**Tugas Tertulis 1**.
Saring baris-baris di bawah, lalu salin setiap baris yang memuat kata "What".

**Kutipan Dokumen**.
"""

Begitu diujicobakan ke ternak lelenya, Henri pun merasa cocok. Dia lantas membudidayakannya di sela-sela kesibukannya sebagai staf kantor balai dari salah satu kementerian.
“Setelah saya kembangkan, saya ternyata tidak hanya tertarik untuk menjadikan maggot itu pakan, tetapi ini juga solusi untuk mengatasi limbah organik,” tutur Henri kepada Harian Jogja, Rabu (23/6/2022).
Dia mendapati bahwa maggot memiliki kecepatan yang luar biasa sebagai pengurai. Maggot bisa mengurai sampah organik menjadi kompos dengan cara memakan sampah organik dan kotorannya menjadi pupuk kompos.
Sejak 2017, dia kemudian mendirikan Omah Maggot Jogja (OMJ) sebagai pusat budi daya dan edukasi mengenai maggot.
Dari OMJ, dia ingin lebih banyak orang menuai manfaat dari maggot yang bisa menjadi pakan ternak alternatif sekaligus solusi pengolahan sampah organik.
Selama ini, kata Henri, teknologi pengolahan sampah organik adalah dengan mengompos. Namun, dibandingkan dengan bantuan maggot, mengompos (composting) itu memerlukan waktu yang lebih lama dan hasilnya hanya pupuk saja.
“Kalau mengurai sampah dengan maggot, bisa lebih cepat. Residunya jadi pupuk organik, maggot-nya berpotensi untuk pakan ternak atau diolah ke industri lain,” terang pria 53 tahun ini.

"""

**Baris yang Disediakan**.
"""

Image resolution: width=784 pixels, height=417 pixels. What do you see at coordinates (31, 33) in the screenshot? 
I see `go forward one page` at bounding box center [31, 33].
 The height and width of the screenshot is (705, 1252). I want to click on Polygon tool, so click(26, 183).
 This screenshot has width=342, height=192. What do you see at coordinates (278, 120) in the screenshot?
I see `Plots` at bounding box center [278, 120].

"""

**Tugas Tertulis 2**.
Menurut kutipan dokumen tentang maggot di atas, sejak tahun berapa Henri mendirikan Omah Maggot Jogja?

**Jawaban Lengkap 1**.
Image resolution: width=784 pixels, height=417 pixels. What do you see at coordinates (31, 33) in the screenshot? 
 This screenshot has width=342, height=192. What do you see at coordinates (278, 120) in the screenshot?

**Jawaban Lengkap 2**.
Sejak 2017.